[<prev] [next>] [day] [month] [year] [list]
Message-ID: <a9af1185-7ad4-c3a1-b61c-063ddc013c85@yandex-team.ru>
Date: Tue, 7 Jan 2020 12:35:32 +0300
From: Konstantin Khlebnikov <khlebnikov@...dex-team.ru>
To: "lixinhai.lxh@...il.com" <lixinhai.lxh@...il.com>,
Konstantin Khlebnikov <koct9i@...il.com>
Cc: "linux-mm@...ck.org" <linux-mm@...ck.org>,
akpm <akpm@...ux-foundation.org>,
"linux-kernel@...r.kernel.org" <linux-kernel@...r.kernel.org>,
"richardw.yang" <richardw.yang@...ux.intel.com>,
"kirill.shutemov" <kirill.shutemov@...ux.intel.com>
Subject: Re: [PATCH] mm/rmap: fix reusing mergeable anon_vma as parent when
fork
On 07/01/2020 12.05, lixinhai.lxh@...il.com wrote:
> On 2020-01-07 at 16:24 Konstantin Khlebnikov wrote:
>> On 07/01/2020 05.44, lixinhai.lxh@...il.com wrote:
>>> On 2020-01-07 at 04:35 Konstantin Khlebnikov wrote:
>>>> On Mon, Jan 6, 2020 at 1:42 PM Konstantin Khlebnikov
>>>> <khlebnikov@...dex-team.ru> wrote:
>>>>>
>>>>> This fixes couple misconceptions in commit 4e4a9eb92133 ("mm/rmap.c: reuse
>>>>> mergeable anon_vma as parent when fork").
>>>>>
>>>>> First problem caused by initialization order in dup_mmap(): vma->vm_prev
>>>>> is set after calling anon_vma_fork().
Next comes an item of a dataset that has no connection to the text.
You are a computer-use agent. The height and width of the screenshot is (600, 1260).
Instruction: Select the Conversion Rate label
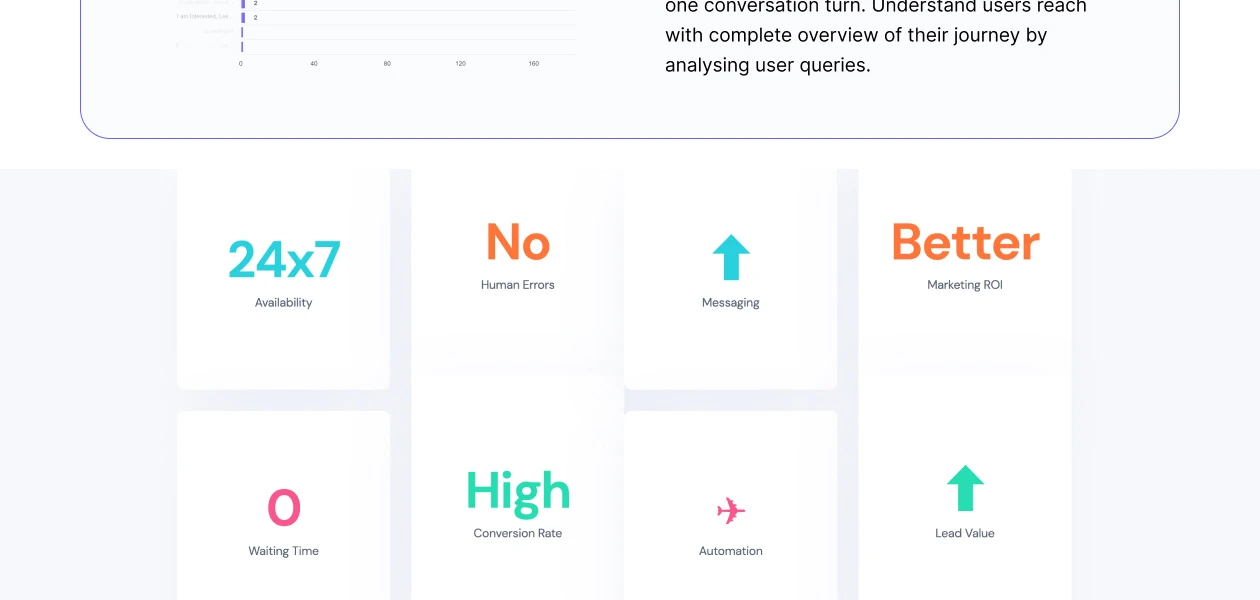[x=518, y=533]
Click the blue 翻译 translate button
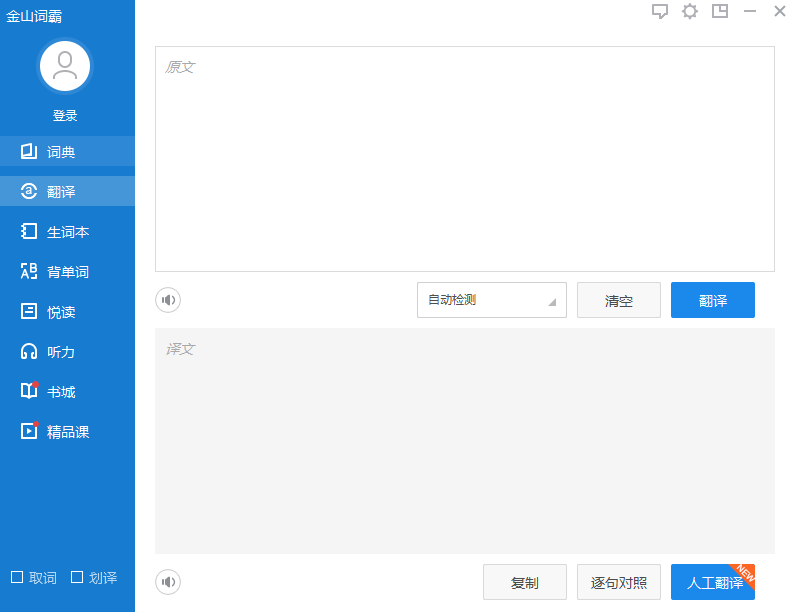The height and width of the screenshot is (612, 791). coord(712,300)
Thus in anon_vma_fork() it points to
>>>>> previous VMA in parent mm. This is fixed by rearrangement in dup_mmap().
>>>>>
>>>>> If in parent VMAs: SRC1 SRC2 .. SRCn share anon-vma ANON0, then after fork
>>>>> before all patches in child process related VMAs: DST1 DST2 .. DSTn will
>>>>> use different anon-vmas: ANON1 ANON2 .. ANONn. Before this patch only DST1
>>>>> will fork new ANON1 and following DST2 .. DSTn will share parent's ANON0.
>>>>> With this patch DST1 will create new ANON1 and DST2 .. DSTn will share it.
>>>>>
>>>>> Also this patch moves sharing logic out of anon_vma_clone() into more
>>>>> specific anon_vma_fork() because this supposed to work only at fork().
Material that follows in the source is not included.